-- Text excerpt --
==============================
It is also interesting to note how the film foreshadows Umberto Lenzi’s Spasmo (1974) in the way it questions the sanity of its protagonist, although ultimately the film’s troubled release story resulted in the Lenzi film being the first to hit movie screens. The hotel setting and ghostly apparitions means that the film also manages to foreshadow Stanley Kubrick’s iconic The Shining (1980), though only on paper as the two films couldn’t possibly be more different in execution. If anything, the atmosphere of La morte scende leggera, with its zero budget look and confined setting, most of all resembles a Jess Franco film.
==============================
-- Required action A --
In the film commentary above, which film by Stanley Kubrick does La morte scende leggera foreshadow?
-- Required action B --
Name every filmmaker mentioned in the film commentary above.
-- Required action C --
Proceed with the film commentary on La morte scende leggera, picking up after its final sentence.
==============================
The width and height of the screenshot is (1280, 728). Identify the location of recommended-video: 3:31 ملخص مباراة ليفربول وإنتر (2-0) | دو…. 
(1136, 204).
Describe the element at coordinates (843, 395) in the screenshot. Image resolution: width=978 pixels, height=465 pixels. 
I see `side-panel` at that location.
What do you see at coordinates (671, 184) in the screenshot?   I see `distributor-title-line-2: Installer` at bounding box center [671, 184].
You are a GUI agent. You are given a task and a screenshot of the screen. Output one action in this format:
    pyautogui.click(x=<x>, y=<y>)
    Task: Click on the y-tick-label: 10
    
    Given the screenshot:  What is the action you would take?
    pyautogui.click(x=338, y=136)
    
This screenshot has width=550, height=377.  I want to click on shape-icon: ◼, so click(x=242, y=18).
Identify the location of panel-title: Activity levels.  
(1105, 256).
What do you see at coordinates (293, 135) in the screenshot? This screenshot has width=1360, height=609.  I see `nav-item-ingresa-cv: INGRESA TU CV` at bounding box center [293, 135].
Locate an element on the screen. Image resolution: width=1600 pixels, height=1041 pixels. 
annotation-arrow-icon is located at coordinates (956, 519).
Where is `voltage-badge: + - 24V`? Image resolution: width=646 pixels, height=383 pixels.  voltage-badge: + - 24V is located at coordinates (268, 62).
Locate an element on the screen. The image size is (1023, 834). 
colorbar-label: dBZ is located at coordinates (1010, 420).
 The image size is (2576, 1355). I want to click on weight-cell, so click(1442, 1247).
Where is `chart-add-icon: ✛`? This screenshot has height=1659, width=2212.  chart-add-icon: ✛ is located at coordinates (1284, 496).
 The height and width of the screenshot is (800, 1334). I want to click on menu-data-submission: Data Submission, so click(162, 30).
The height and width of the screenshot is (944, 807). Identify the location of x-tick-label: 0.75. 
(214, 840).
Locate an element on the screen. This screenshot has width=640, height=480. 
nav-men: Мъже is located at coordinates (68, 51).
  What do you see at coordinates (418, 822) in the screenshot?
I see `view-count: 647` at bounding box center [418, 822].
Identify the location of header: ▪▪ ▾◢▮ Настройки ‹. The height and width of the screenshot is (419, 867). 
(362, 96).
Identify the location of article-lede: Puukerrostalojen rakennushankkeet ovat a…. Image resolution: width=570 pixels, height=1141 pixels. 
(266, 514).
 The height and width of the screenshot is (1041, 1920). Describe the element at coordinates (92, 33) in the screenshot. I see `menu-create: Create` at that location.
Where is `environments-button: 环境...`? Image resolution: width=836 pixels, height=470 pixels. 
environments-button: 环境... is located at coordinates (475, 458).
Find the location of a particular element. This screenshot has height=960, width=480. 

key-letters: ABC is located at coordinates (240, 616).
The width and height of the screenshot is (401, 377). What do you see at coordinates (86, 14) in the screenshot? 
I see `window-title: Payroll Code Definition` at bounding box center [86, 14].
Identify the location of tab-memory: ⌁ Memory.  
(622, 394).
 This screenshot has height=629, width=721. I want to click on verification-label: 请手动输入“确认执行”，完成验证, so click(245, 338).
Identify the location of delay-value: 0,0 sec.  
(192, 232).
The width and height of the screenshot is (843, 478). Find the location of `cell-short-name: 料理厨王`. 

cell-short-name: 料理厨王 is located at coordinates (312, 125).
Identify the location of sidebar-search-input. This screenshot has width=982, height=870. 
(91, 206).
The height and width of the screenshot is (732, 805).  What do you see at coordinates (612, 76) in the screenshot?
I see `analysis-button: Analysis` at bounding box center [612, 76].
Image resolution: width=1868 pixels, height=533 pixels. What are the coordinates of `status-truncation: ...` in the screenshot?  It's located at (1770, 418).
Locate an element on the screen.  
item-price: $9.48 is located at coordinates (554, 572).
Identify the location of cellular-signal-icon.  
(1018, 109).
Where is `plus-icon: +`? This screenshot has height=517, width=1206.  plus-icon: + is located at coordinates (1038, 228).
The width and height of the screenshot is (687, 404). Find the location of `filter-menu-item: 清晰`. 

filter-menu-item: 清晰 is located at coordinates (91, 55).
==============================
-- Exercise result A --
The Shining (1980)

-- Exercise result B --
Umberto Lenzi, Stanley Kubrick, Jess Franco

-- Exercise result C --
Casting for the film is somewhat odd – headlined by spaghetti western bad guy Stelio Candelli in one of his relatively rare starring roles. Candelli’s hard face and intense gaze made him an unusual choice for leading roles and as such he is a nice fit to play a shady crook like Giorgio. He’s not a particularly sympathetic protagonist, but the film deliberately plays on this by keeping the viewers in the dark about whether or not Giorgo has murdered his wife. The opening scene simply shows him exiting his apartment building looking all wild-eyed, sweaty and nervous, but it is unclear whether his agitated state is due to having just committed a murder or simply because he has just found his wife dead and is nervous about becoming a suspect. It’s a nice approach, but it never quite succeeds – largely because Giorgio is not only a rather unsympathetic character, but also a boring one. Candelli is a good actor and does a decent job, but there’s only so much you can do with such a thinly drawn and underdeveloped character.


Guilty? Or just nervous?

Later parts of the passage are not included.